The canonical formulation is the Combined Algorithm Selection and Hyperparameter optimization problem, abbreviated CASH and introduced with the Auto-WEKA system. Given a set of candidate algorithms \(\mathcal{A} = \{A^{(1)}, \dots, A^{(k)}\}\), where each \(A^{(j)}\) has its own hyperparameter space \(\Lambda^{(j)}\), and given a dataset split into \(K\) cross validation folds, CASH seeks
\[ A^\star, \lambda^\star \in \arg\min_{A^{(j)} \in \mathcal{A},\ \lambda \in \Lambda^{(j)}} \frac{1}{K} \sum_{i=1}^{K} \mathcal{L}\left(A^{(j)}_\lambda,\ D_{\text{train}}^{(i)},\ D_{\text{valid}}^{(i)}\right). \]
Here \(\mathcal{L}\) is a loss such as one minus accuracy or root mean squared error, and \(A^{(j)}_\lambda\) is the model produced by training algorithm \(A^{(j)}\) with hyperparameters \(\lambda\).
179.1.2 1.2 Why CASH is hard
The trick that makes CASH a single optimization problem is to introduce a top level categorical variable that selects the algorithm. The combined search space becomes a hierarchical, conditional space: the hyperparameters of a random forest are only active when the algorithm choice is random forest, and the choice of a kernel in a support vector machine activates a further set of kernel specific parameters. This structure has three properties that defeat naive optimizers.

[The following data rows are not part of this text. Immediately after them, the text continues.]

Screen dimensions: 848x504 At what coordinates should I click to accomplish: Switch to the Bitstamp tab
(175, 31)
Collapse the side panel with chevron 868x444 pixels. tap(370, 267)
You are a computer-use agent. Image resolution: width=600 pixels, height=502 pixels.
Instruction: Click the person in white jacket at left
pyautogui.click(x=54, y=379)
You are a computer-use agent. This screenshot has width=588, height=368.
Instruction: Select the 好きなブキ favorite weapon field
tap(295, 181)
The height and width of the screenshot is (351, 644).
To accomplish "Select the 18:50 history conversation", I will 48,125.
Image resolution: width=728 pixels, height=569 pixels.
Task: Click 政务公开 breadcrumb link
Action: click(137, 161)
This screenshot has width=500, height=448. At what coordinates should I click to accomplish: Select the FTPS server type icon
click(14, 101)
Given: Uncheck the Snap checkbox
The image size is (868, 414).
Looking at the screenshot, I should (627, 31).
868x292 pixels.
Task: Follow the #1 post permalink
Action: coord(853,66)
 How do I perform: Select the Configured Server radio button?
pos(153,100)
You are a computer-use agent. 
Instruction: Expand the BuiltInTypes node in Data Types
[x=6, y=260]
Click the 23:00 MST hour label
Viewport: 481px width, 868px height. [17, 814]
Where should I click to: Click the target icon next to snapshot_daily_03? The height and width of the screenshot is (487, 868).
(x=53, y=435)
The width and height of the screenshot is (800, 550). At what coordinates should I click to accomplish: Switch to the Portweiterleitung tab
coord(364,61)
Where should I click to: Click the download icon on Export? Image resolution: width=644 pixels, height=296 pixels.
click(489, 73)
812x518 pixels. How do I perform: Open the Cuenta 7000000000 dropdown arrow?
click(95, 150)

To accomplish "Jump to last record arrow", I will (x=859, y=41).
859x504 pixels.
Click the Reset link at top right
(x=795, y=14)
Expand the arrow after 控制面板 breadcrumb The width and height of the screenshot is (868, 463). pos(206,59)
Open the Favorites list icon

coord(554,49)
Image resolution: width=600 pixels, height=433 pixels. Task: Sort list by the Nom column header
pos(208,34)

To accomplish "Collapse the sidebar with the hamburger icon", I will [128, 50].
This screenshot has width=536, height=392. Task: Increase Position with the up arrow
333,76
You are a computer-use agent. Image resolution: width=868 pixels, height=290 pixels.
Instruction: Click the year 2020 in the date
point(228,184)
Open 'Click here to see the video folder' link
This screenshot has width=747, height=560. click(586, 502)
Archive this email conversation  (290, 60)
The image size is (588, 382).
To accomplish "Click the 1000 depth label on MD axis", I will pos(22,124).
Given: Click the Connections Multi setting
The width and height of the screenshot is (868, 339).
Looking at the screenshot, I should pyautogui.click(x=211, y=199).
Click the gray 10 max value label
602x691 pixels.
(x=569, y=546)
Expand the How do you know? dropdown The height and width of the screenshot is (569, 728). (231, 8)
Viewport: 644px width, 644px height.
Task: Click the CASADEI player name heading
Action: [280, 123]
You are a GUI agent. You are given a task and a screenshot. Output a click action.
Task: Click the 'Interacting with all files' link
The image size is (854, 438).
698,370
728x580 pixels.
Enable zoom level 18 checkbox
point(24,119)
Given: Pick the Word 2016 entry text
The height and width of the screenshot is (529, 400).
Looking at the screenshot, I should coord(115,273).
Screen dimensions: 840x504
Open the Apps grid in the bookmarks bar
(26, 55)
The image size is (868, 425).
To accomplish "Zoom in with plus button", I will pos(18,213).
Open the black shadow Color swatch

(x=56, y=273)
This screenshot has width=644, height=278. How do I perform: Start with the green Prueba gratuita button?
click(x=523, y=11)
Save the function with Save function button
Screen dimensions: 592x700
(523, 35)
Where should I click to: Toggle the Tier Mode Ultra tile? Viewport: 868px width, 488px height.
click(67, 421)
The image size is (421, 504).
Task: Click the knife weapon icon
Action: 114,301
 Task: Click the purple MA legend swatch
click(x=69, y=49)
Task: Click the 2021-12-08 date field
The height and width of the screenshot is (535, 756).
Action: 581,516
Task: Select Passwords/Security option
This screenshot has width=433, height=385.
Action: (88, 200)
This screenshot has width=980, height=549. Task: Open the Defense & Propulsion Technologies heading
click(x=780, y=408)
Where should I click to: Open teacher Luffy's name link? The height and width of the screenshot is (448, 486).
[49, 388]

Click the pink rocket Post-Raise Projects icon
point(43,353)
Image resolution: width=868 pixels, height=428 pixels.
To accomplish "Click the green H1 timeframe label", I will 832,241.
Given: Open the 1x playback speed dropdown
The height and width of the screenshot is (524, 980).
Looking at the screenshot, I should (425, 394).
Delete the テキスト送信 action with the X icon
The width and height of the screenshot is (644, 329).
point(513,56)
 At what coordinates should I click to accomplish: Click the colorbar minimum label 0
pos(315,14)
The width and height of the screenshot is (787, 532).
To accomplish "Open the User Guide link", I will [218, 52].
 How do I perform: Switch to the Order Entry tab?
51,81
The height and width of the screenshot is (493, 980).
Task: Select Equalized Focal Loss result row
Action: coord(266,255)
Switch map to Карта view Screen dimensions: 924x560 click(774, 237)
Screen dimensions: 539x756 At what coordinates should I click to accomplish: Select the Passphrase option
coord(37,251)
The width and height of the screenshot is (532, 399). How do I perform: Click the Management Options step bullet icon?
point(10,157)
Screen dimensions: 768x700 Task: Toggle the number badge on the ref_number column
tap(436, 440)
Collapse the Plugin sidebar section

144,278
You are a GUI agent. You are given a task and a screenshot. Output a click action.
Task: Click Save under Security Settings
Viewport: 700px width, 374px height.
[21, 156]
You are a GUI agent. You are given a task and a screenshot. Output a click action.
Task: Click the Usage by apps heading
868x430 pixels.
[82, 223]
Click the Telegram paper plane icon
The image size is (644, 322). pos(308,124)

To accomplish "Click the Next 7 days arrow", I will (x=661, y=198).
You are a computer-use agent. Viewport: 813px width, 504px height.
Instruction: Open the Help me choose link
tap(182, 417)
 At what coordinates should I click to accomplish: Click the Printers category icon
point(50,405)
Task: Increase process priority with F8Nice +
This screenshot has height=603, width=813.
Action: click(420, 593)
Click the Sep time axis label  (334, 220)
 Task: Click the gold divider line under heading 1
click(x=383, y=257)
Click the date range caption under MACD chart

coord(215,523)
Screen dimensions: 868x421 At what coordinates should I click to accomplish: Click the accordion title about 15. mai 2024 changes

It is high dimensional. A realistic space spans dozens of algorithms and hundreds of conditional hyperparameters.
It is mixed. Variables can be continuous (a learning rate), integer valued (tree depth), categorical (a kernel type), or conditional (active only when a parent takes a given value).
It is expensive and noisy. Each evaluation requires training and validating a model, which can take seconds to hours, and the cross validation estimate is itself a noisy sample of generalization error.
Grid search and random search ignore this structure. Grid search scales exponentially with dimension and wastes effort on unimportant axes. Random search is a stronger baseline than its reputation suggests, because it concentrates samples along whichever dimensions matter, but it cannot exploit information gathered during the run. The methods that follow do exploit that information.
179.2 2. Pipeline Search
179.2.1 2.1 Pipelines as structured objects
A machine learning pipeline is a directed sequence of operators. A common template is preprocessing, then feature transformation, then an estimator, for example
impute -> one_hot_encode -> standard_scale -> select_k_best -> gradient_boosting
Searching over pipelines means searching over which operators occupy each slot, in addition to the hyperparameters of each chosen operator. Two design philosophies dominate.
Fixed template search constrains the pipeline to a known shape and searches the operator choices and hyperparameters within it. Auto-sklearn takes this route, which keeps the search space manageable and lets the optimizer reason about a single structured configuration vector.
Open ended structure search allows the pipeline graph itself to grow and branch. TPOT represents pipelines as trees and evolves them with genetic programming, applying crossover and mutation to recombine subpipelines. This explores richer structures, including stacked and parallel branches, at the cost of a far larger and less constrained space.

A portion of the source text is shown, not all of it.